==== Data extracts
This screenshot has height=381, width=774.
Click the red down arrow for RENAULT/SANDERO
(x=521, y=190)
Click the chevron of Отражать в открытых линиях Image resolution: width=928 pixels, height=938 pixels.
========
==== Data extracts
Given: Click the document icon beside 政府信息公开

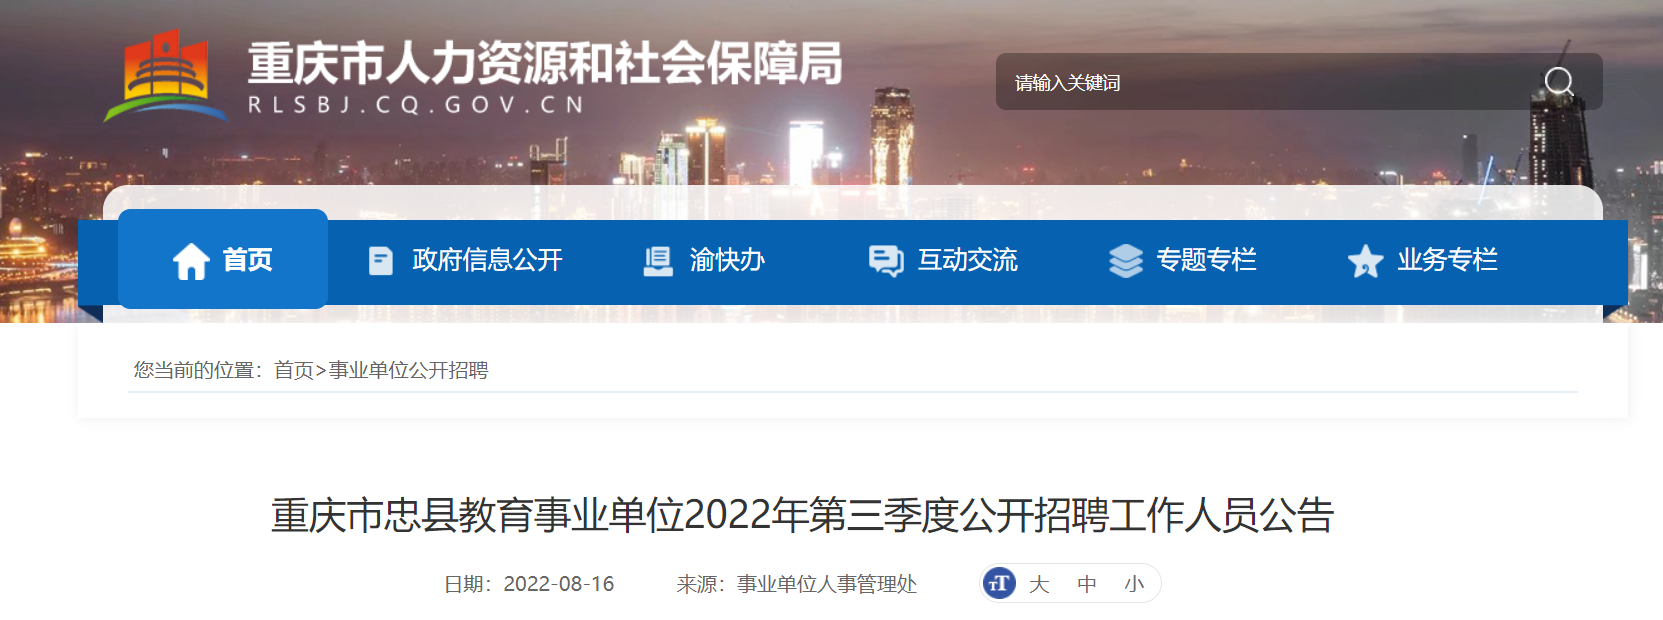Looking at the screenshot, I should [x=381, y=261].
========
[Exercise prompt]
In the listing above, start at the line with "Click the red down arrow for RENAULT/SANDERO", go on through the line with "Click the chevron", and copy each of those lines exactly; leave out all the rest.

[Exercise response]
Click the red down arrow for RENAULT/SANDERO
(x=521, y=190)
Click the chevron of Отражать в открытых линиях Image resolution: width=928 pixels, height=938 pixels.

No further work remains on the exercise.